#### [LISTED ENTRIES]
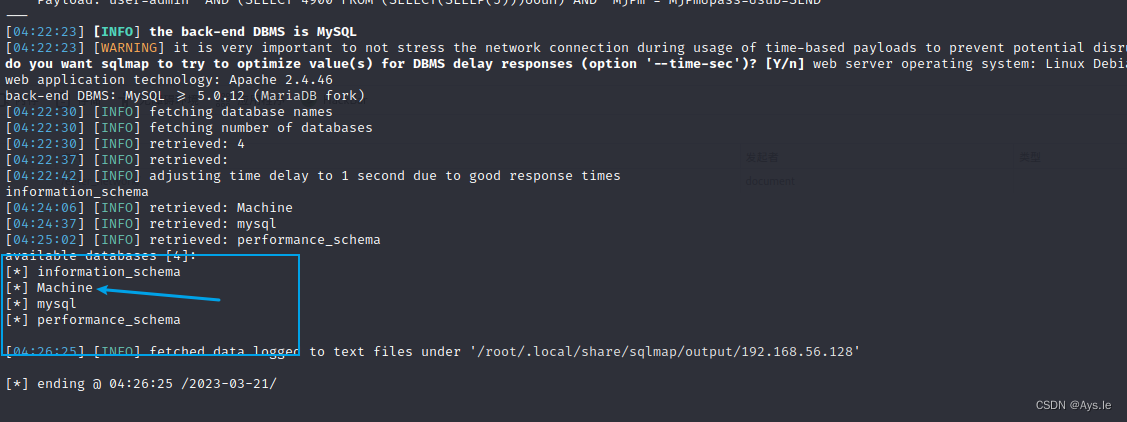Screen dimensions: 1127x422
Task: Select the 'fetching database names' log line
Action: coord(169,111)
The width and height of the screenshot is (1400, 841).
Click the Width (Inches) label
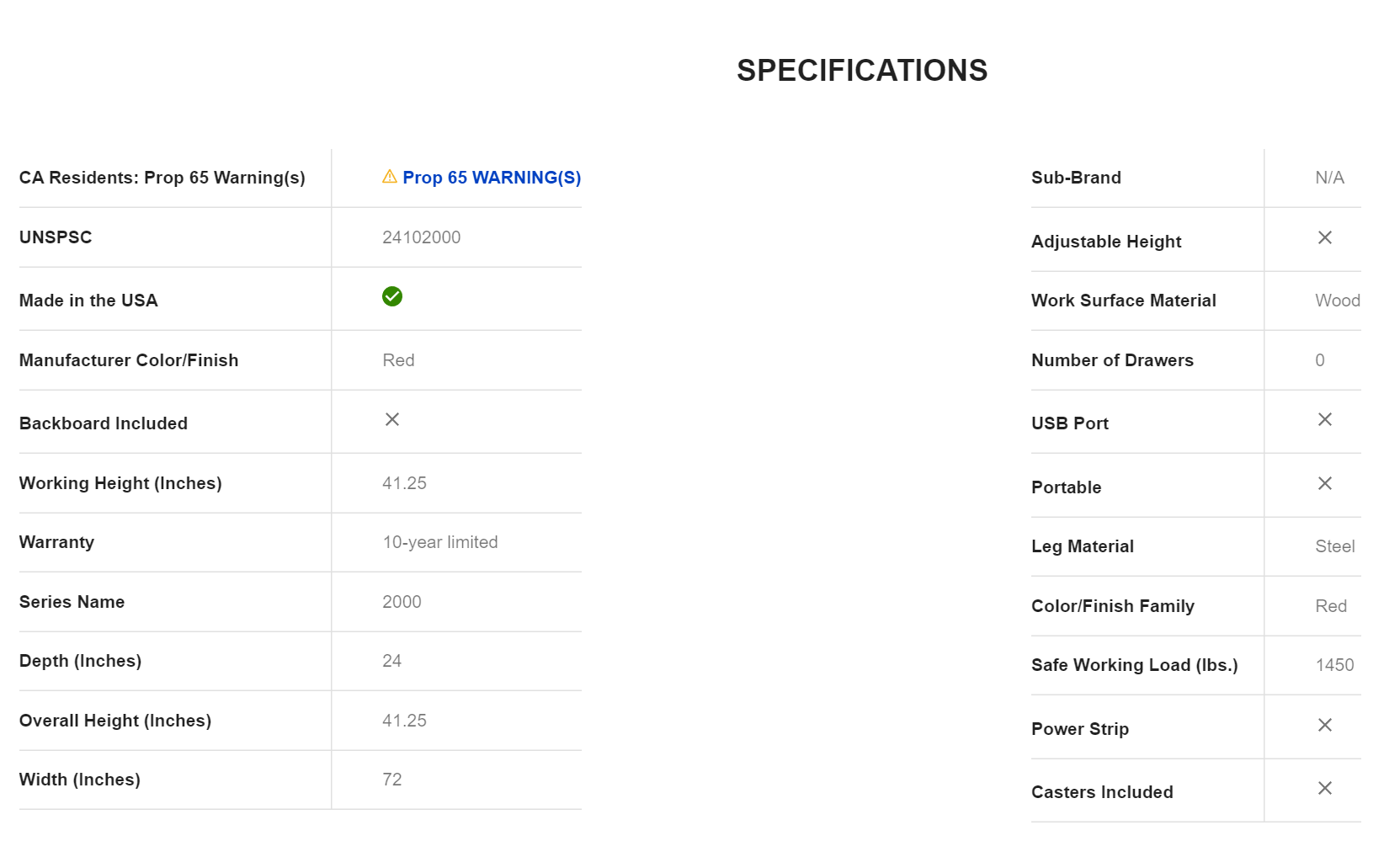pos(80,780)
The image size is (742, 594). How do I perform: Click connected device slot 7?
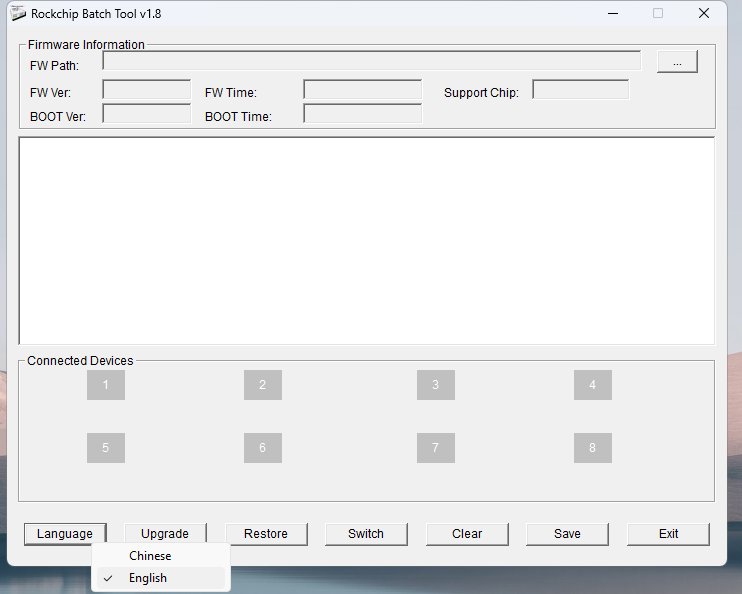tap(435, 448)
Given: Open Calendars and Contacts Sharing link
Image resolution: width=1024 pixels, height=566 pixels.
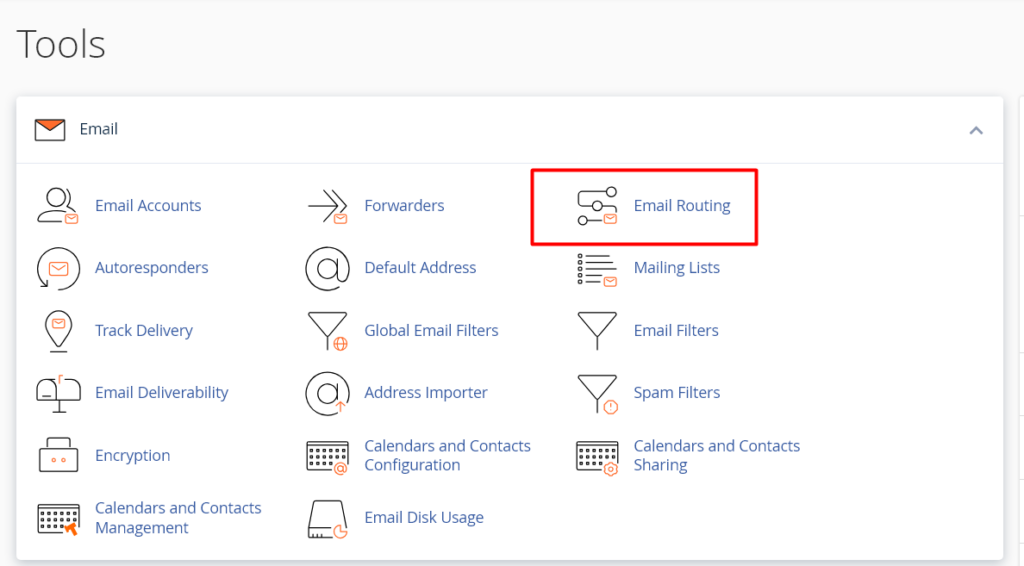Looking at the screenshot, I should tap(716, 455).
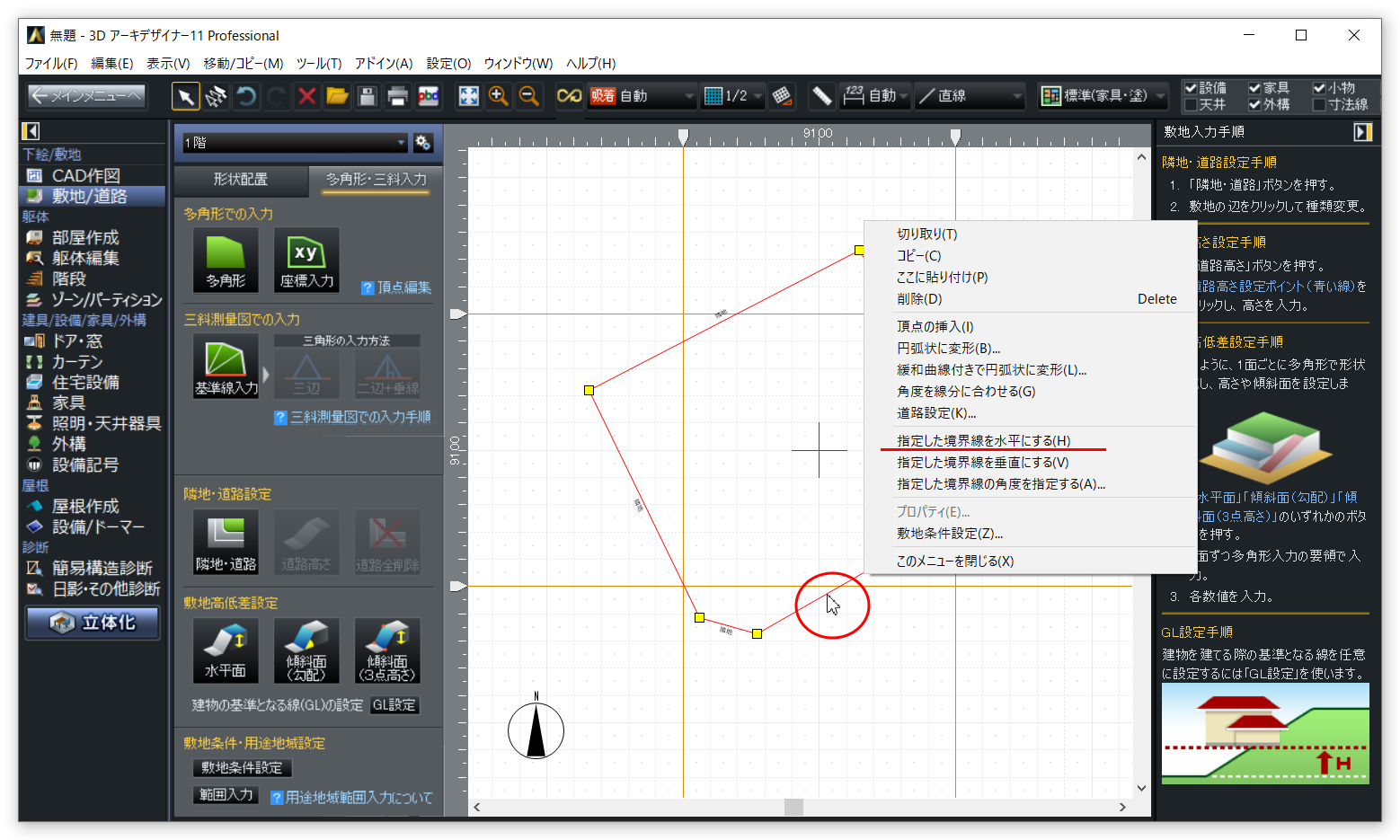Click the zoom in magnifier icon
The width and height of the screenshot is (1400, 840).
click(499, 96)
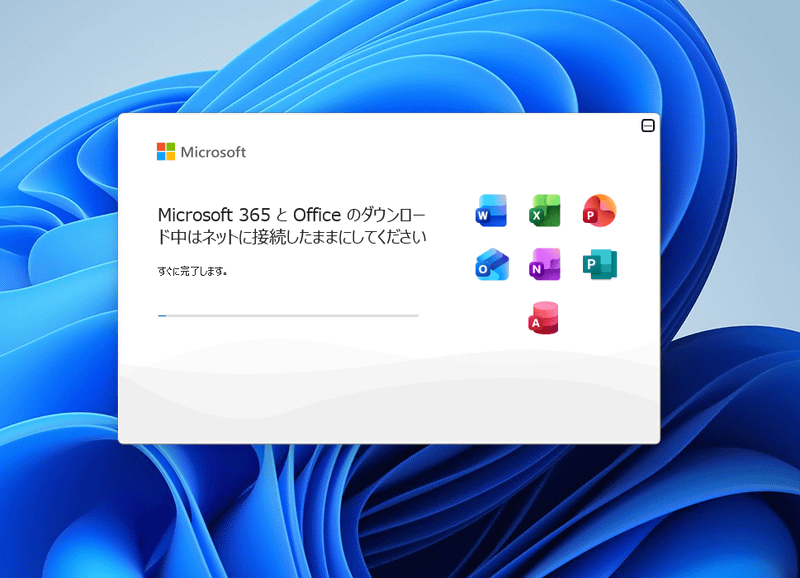Click the Microsoft four-square logo
Screen dimensions: 800x578
coord(165,151)
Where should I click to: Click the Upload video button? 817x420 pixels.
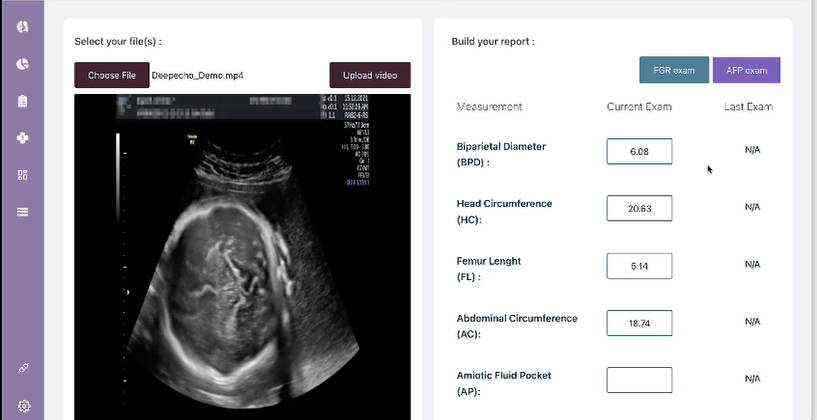pyautogui.click(x=370, y=75)
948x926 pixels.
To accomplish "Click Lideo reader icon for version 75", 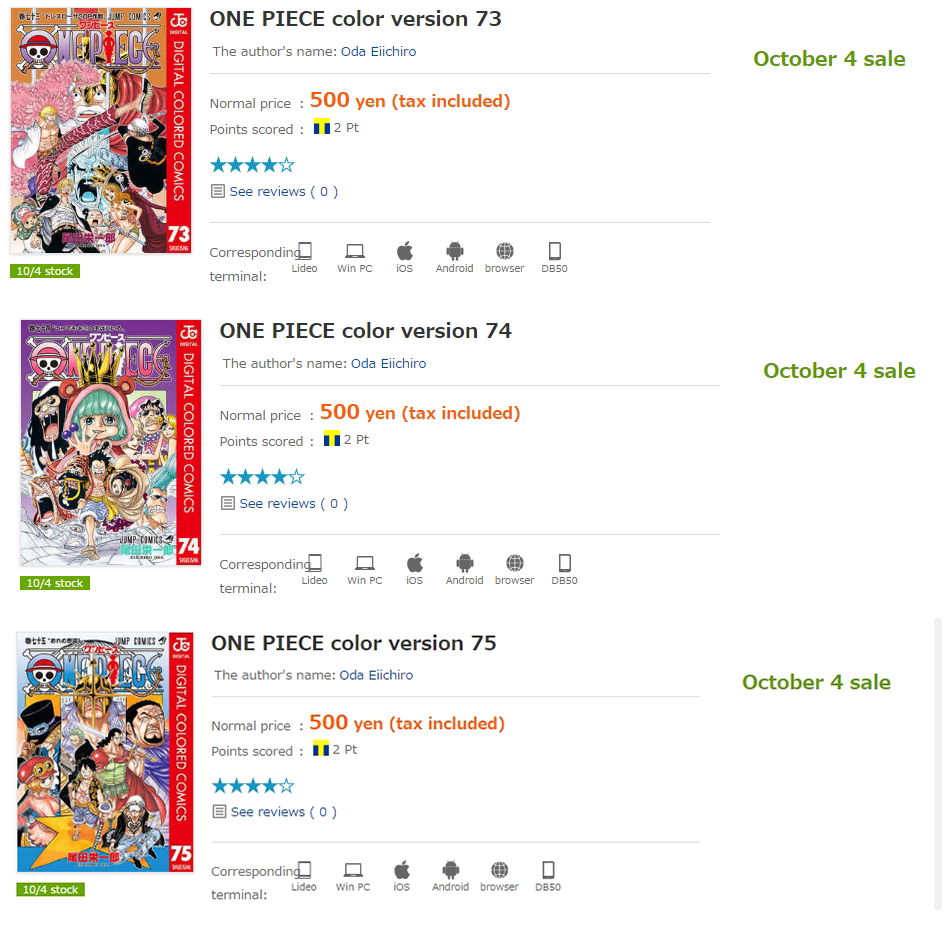I will (304, 870).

#### [EXERCISE]
The reply should hold exactly the lines above, starting at the line with "The width and height of the screenshot is (1400, 841)." and ending at the line with "Given: Open Calendars", and no pictures.

#### [OUTPUT BELOW]
The width and height of the screenshot is (1400, 841).
Click the Width (Inches) label
pos(80,780)
The image size is (742, 594). How do I perform: Click connected device slot 7?
tap(435, 448)
Given: Open Calendars and Contacts Sharing link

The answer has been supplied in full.